A sinistra Alessandro Besentini (Ale), a destra Francesco Villa (Franz)
La loro ‘panchina’ è un’icona della comicità italiana, un piccolo monumento generazionale. Chi li seguiva a cavallo fra gli anni Novanta e i Duemila li ricorda per le situazioni paradossali che portavano in scena e per i surreali fraintendimenti verbali che animavano i loro dialoghi. I più giovani li hanno riscoperti online, nei podcast, o su RaiPlay, nel recente programma ‘RaiDuo’, in cui ripercorrono i loro personaggi più iconici. Oggi, a 31 anni dal debutto, Ale e Franz tornano sul palco con uno spettacolo che unisce passato e presente, risate collaudate e nuove scintille di comicità. Appuntamento domenica alle 21 alla Rocca Malatestiana di Cesena, per una serata che si preannuncia speciale, stando alle parole di Alessandro Besentini, metà del duo comico milanese.
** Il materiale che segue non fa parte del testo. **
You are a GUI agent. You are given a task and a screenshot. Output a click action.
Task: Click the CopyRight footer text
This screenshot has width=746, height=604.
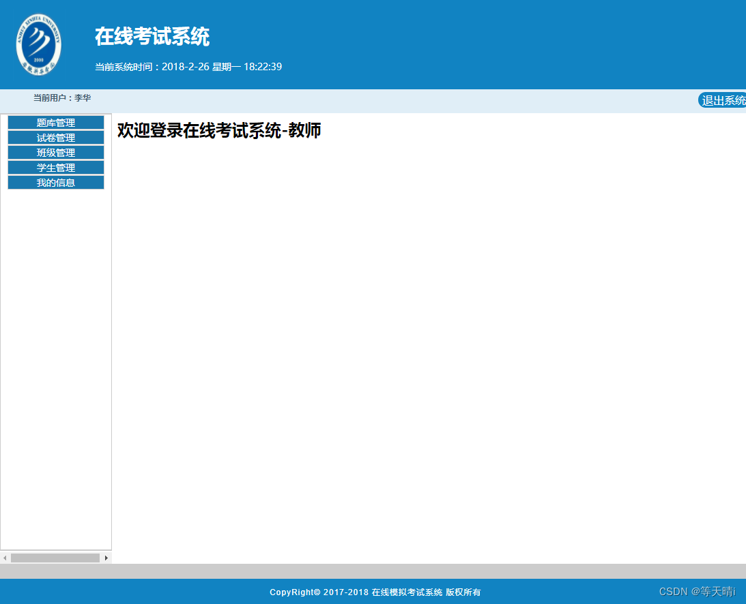(x=376, y=592)
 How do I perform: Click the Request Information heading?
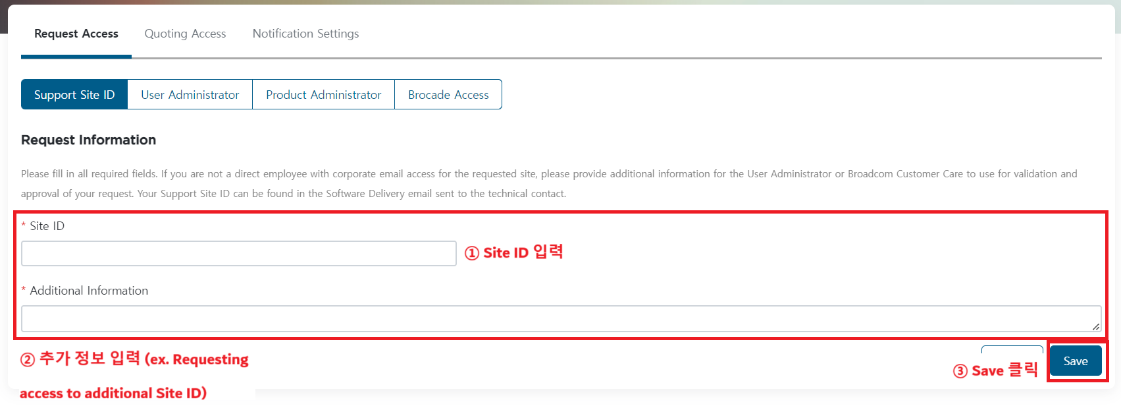[88, 140]
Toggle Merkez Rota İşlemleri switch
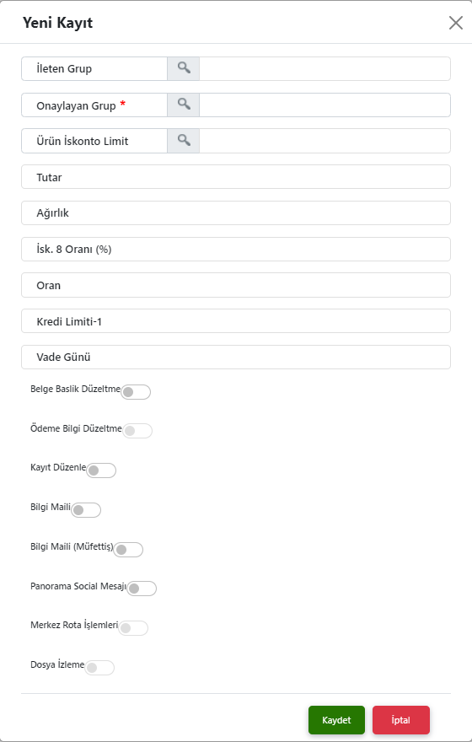Screen dimensions: 472x742 coord(133,628)
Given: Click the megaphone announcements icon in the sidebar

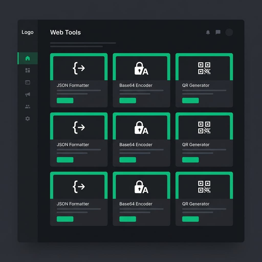Looking at the screenshot, I should pos(27,94).

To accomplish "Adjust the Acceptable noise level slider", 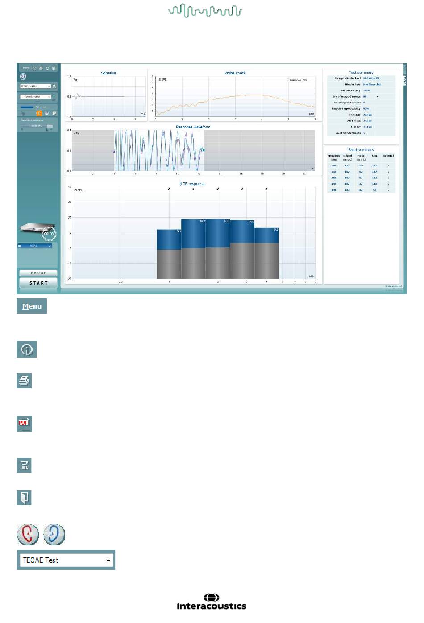I will point(46,129).
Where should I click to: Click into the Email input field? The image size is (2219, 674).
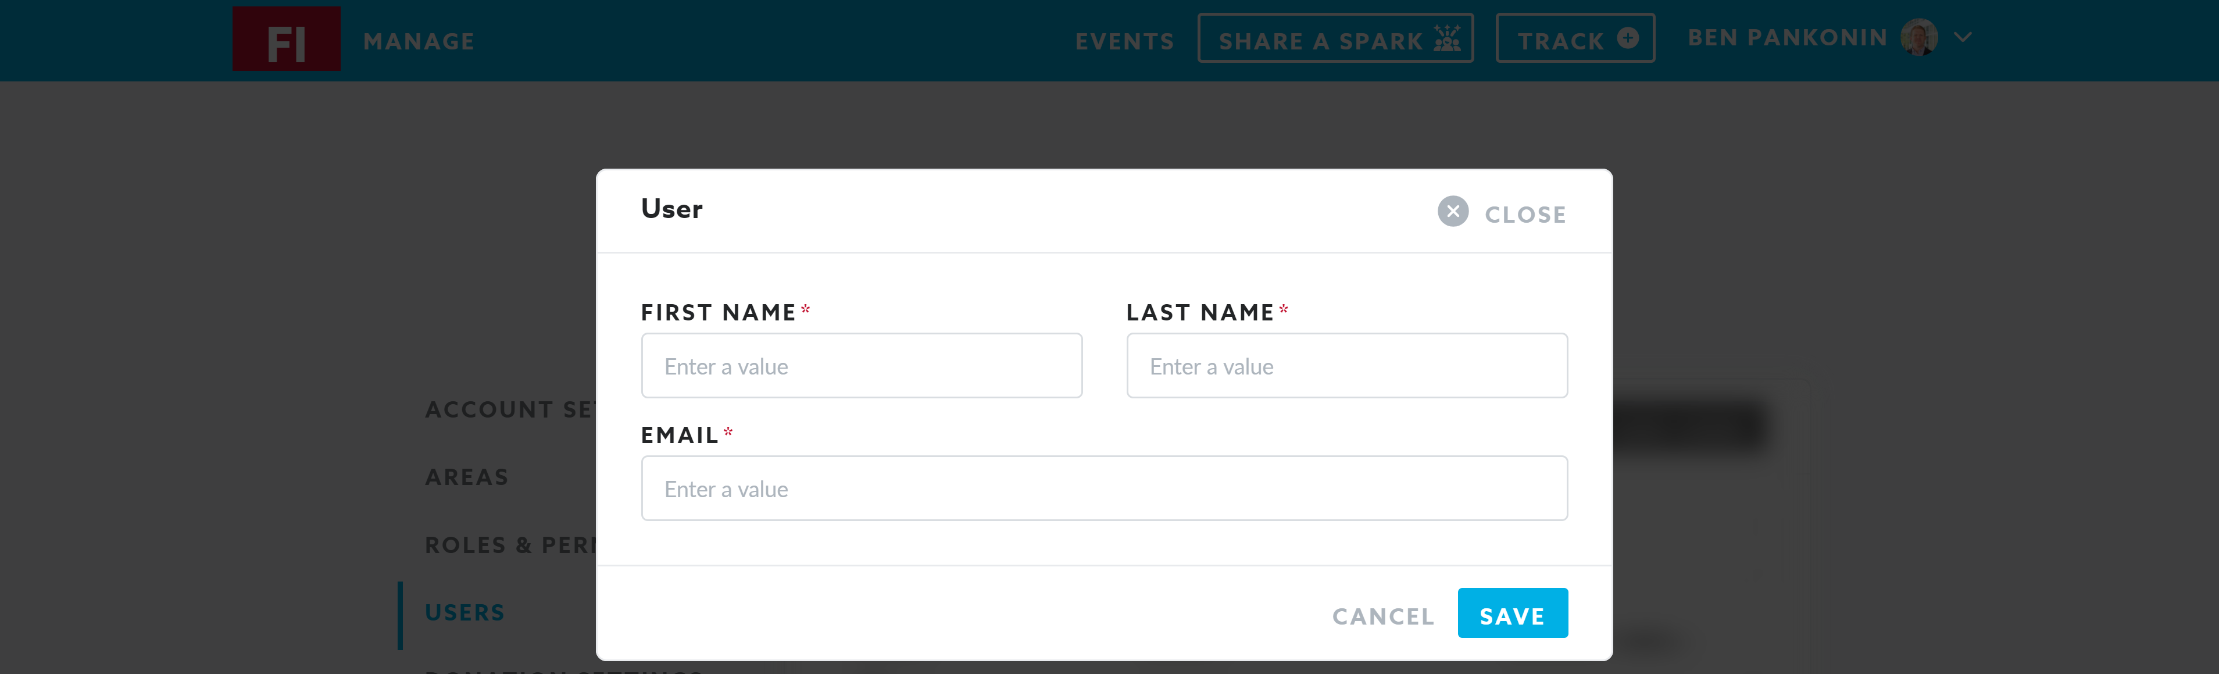point(1103,489)
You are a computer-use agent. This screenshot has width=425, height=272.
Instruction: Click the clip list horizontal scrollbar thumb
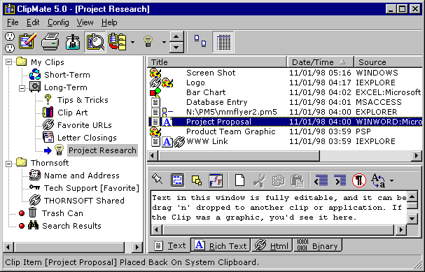point(239,156)
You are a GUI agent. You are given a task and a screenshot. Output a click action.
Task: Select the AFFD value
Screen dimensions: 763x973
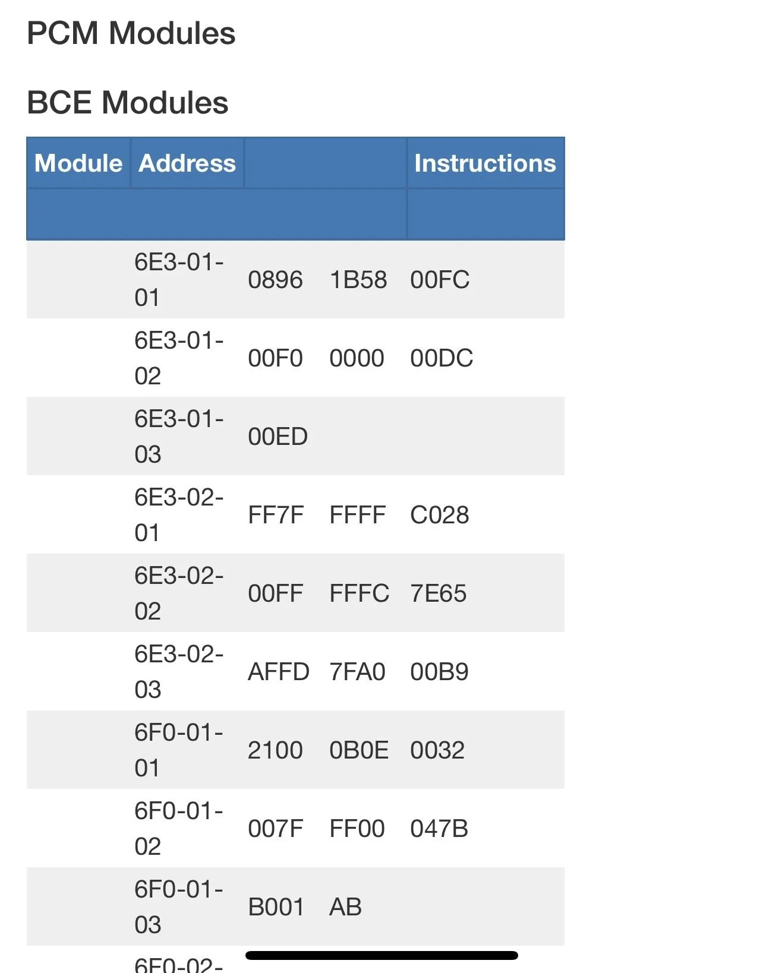pos(278,672)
31 anni insieme sul palco: che emozioni si provano oggi? "È passato tanto tempo, ma l’emozione, l’impegno e persino la paura sono gli stessi del primo giorno. Artisticamente, è come se fosse ancora il nostro debutto".
Come siete riusciti a rinnovarvi, senza perdere identità? "L’identità resta il punto fermo: è il nostro modo di vedere le cose, di scrivere, di ridere. Da lì non ci siamo mai allontanati. Ma dentro questa cornice, troviamo ogni volta nuovi modi per raccontare, nuove declinazioni. È così che ci rinnoviamo restando noi stessi".
La vostra ‘panchina’ è diventata un cult. Come spiegate il suo successo? "La panchina non è un luogo fisico. È un simbolo dell’incontro quotidiano: può essere il dentista, la fila al supermercato, il benzinaio. Il personaggio che interpreto dà voce a quella insofferenza che tutti proviamo quando qualcuno, tipo Franz, ci assilla con troppe parole. È lì che scatta l’identificazione, ed è per questo che funziona ancora oggi".
Com’è cambiato oggi il modo di fare comicità? C’è un giovane artista che vi piace particolarmente? "In fondo, la comicità ha sempre lo stesso scopo: far ridere. Stanlio e Ollio ci strappano ancora una risata, no? Di giovani bravi ce ne sono tanti. Noi siamo co-direttori artistici del Festival di Troisi, lì vediamo ragazzi molto promettenti. Anche in tv abbiamo voluto portarne alcuni: ci piace seguirli e sostenerli".
Il vostro spettacolo prevede anche momenti di improvvisazione? "L’improvvisazione è il cuore del nostro lavoro: senza di essa, non potremmo nemmeno scrivere i testi. Quest’estate vogliamo interagire con la platea, far nascere battute dal momento. Le arene estive, come la Rocca di Cesena, si prestano benissimo. Il contatto col pubblico rende tutto più vivo, più vero".
Dopo teatro, tv, cinema, libri e podcast… cosa vi manca ancora? "Non se ne ha mai abbastanza. È come chiedere a un calciatore che ha vinto la Champions se vuole continuare. La risposta è sì. Ogni mezzo ha il suo fascino, e ogni volta è un nuovo inizio". Che rapporto avete con il pubblico romagnolo? "Bellissimo. La nostra prima volta su un palco teatrale è stata sulle vostre colline, a Longiano. Da allora la Romagna è casa per noi: prove, allestimenti, amicizie. Quando torniamo qui è come tornare alle origini. Per questo siamo felici di esserci e speriamo di lasciare al pubblico cesenate un ricordo divertente, pieno di voglia di stare insieme e ridere. Che poi, alla fine, è la cosa più seria di tutte".